→ Data in this exercise
<<<<
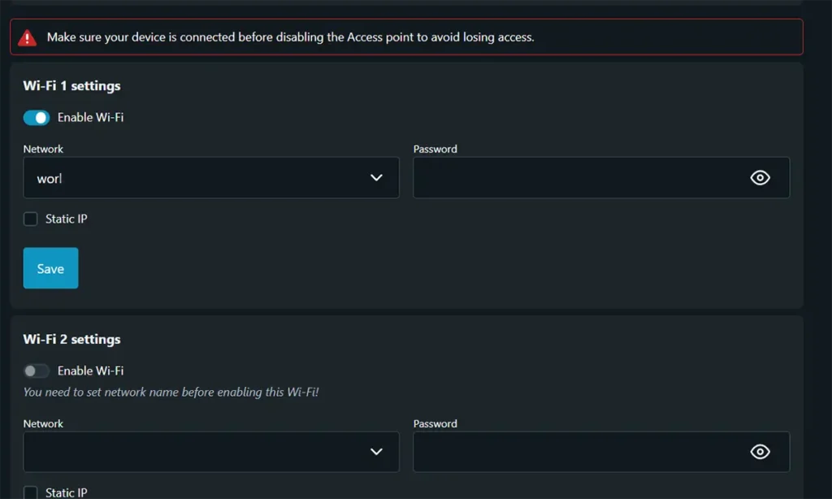Focus the Wi-Fi 1 Password field

[577, 178]
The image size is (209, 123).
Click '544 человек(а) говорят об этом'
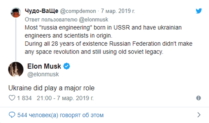(60, 115)
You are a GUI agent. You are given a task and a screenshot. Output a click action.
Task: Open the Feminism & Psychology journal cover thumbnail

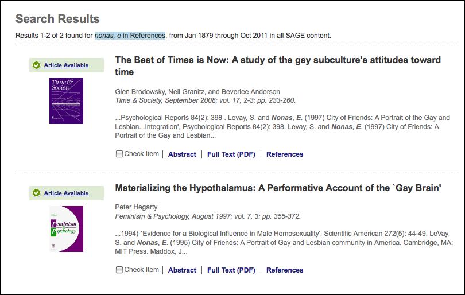tap(67, 229)
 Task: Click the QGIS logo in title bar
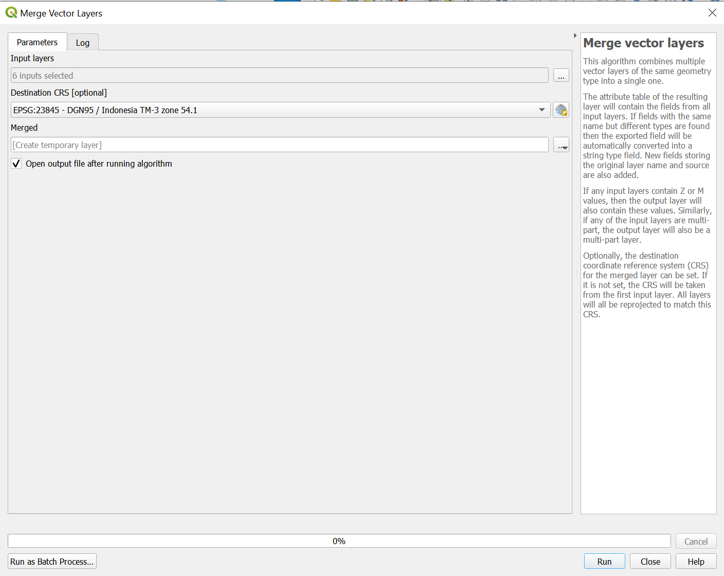tap(11, 12)
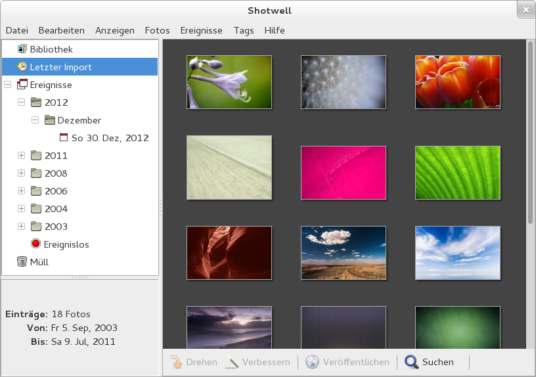
Task: Click the Drehen rotate icon
Action: coord(176,362)
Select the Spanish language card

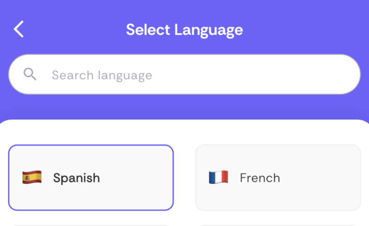tap(91, 177)
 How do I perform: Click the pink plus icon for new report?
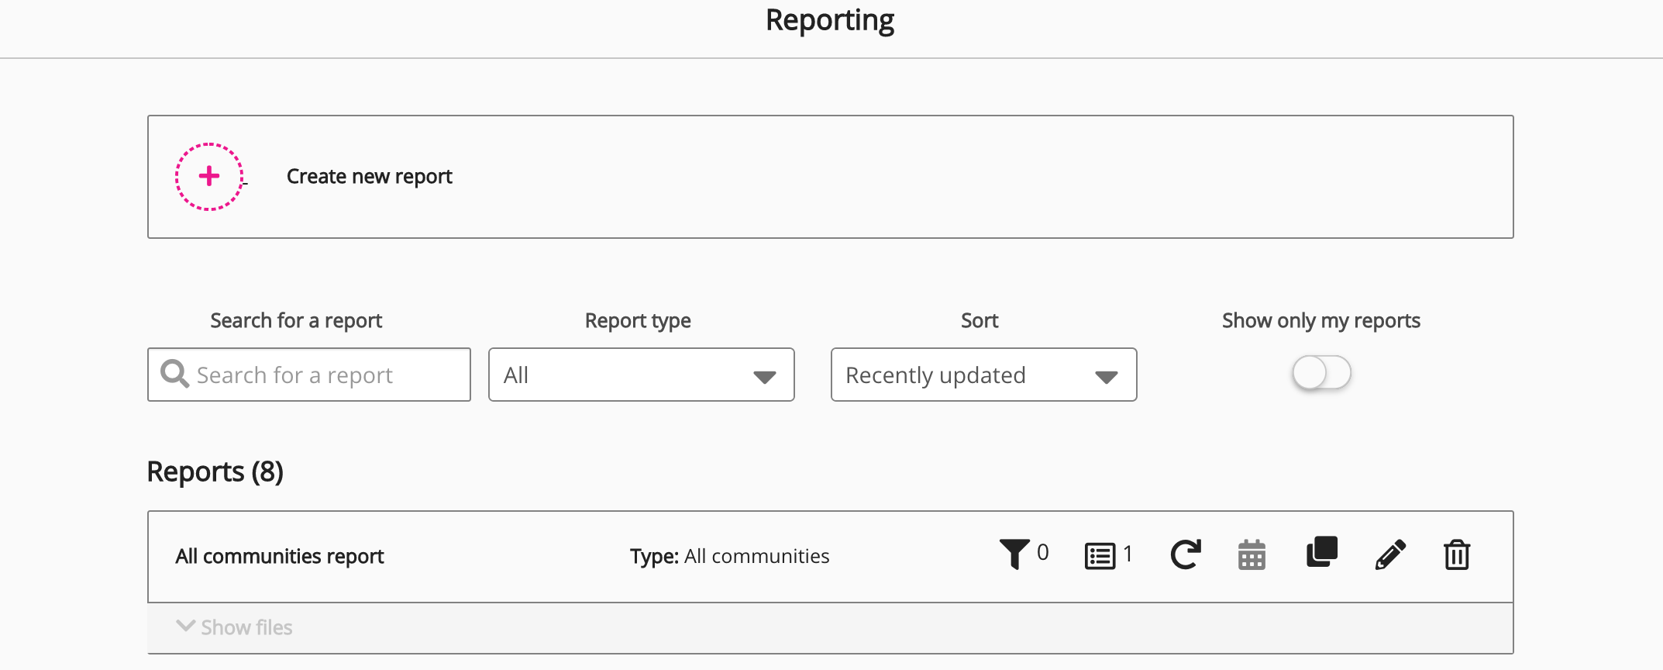tap(209, 177)
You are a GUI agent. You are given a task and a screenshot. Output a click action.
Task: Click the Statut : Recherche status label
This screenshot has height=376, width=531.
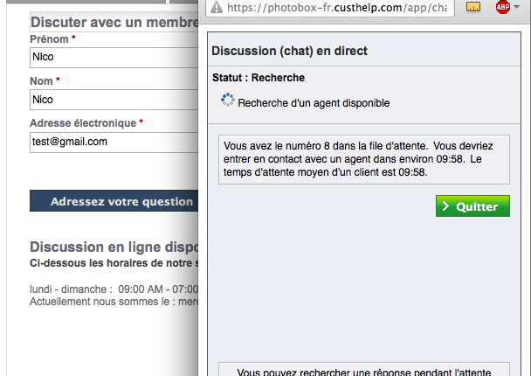[259, 78]
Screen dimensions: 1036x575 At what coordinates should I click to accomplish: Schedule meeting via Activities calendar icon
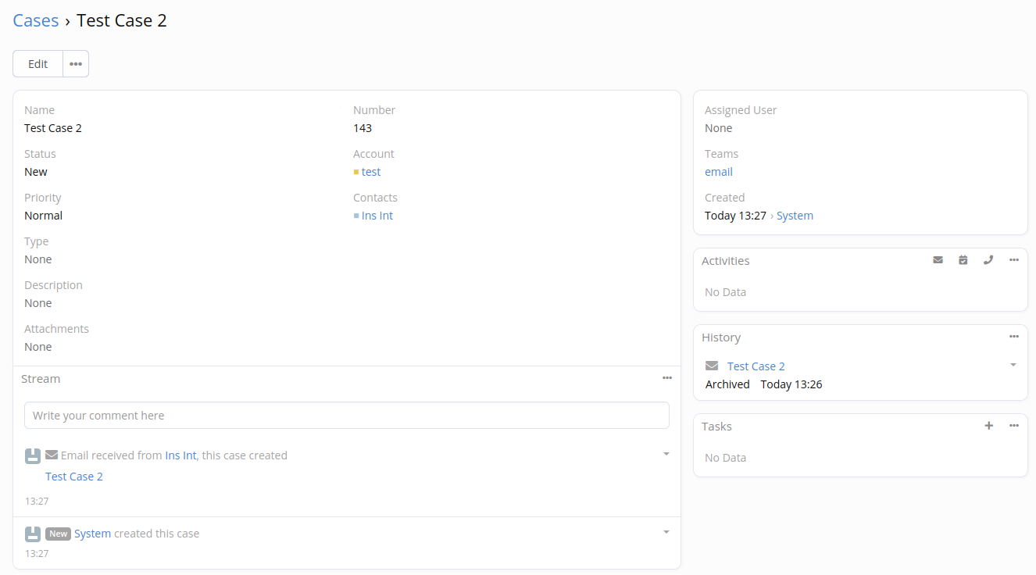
>>>>
→ Directions
Every line from the one that contains "Task: Click the Statut" through the end of the records above is to be reproduced exactly; no picture goes in the copy.

→ Answer to this task
Task: Click the Statut : Recherche status label
This screenshot has height=376, width=531.
[259, 78]
Screen dimensions: 1036x575 At what coordinates should I click to accomplish: Schedule meeting via Activities calendar icon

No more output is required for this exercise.